Oczywiście dla mediów i najważniejszych przedstawicieli poszczególnych zespołów sprawa nie jest całkowicie zamknięta. Najwięcej wątpliwości ma sama austriacka ekipa odnośnie wycieku informacji do mediów, które doniosły o wszystkim jeszcze przed wynikami audytu finansowego.

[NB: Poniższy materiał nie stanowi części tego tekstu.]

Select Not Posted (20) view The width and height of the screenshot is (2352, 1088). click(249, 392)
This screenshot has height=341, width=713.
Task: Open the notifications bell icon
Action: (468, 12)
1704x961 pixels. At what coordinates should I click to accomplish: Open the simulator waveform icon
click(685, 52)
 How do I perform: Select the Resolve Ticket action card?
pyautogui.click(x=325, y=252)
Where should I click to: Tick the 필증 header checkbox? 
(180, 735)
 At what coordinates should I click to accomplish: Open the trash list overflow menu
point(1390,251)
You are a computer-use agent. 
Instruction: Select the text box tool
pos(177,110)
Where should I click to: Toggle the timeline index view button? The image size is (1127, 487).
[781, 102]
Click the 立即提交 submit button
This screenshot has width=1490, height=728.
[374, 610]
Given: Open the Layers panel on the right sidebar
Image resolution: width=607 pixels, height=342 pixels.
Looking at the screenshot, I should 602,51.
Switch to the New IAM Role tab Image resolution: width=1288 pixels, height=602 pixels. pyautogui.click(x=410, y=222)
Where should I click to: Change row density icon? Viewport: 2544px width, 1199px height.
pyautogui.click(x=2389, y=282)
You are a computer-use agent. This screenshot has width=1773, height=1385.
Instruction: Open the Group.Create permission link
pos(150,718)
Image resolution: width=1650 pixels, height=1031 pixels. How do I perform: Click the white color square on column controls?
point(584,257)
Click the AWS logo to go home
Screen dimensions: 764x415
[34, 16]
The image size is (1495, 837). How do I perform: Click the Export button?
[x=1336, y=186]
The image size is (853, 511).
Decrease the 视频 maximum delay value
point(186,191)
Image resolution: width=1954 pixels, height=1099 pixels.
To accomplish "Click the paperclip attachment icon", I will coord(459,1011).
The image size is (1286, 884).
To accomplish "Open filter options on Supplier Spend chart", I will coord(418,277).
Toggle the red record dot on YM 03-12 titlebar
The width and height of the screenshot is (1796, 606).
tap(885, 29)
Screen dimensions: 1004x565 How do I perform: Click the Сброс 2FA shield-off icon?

Do tej pory spekulowało się, że mogły one pochodzić ze strony byłej pracownicy Mercedesa, Shaili-Ann Rao. Przez wiele lat była ona bliską doradczynią Toto Wolffa, którego również mieszano w te plotki z powodu zeszłorocznej walki ekip z Brackley i Milton Keynes. W Meksyku 50-latek postanowił się stanowczo rozprawić z tymi pogłoskami:
"Przeciek nie wyszedł ze strony FIA. Po prostu dziesięciu szefów działów finansowych wspólnie siedzi na tym cały rok, dochodząc, kto mógł to zrobić. Kto więc o tym dyskutował? Myślę, że oni. A ponieważ doszło do wykroczenia - nie ma znaczenia, od kogo to wyszło. Przekroczenie jest przekroczeniem. To drugorzędna sprawa. To po prostu próba Red Bulla na odwrócenie uwagi", powiedział szef Mercedesa dla niemieckiego Sky Sports.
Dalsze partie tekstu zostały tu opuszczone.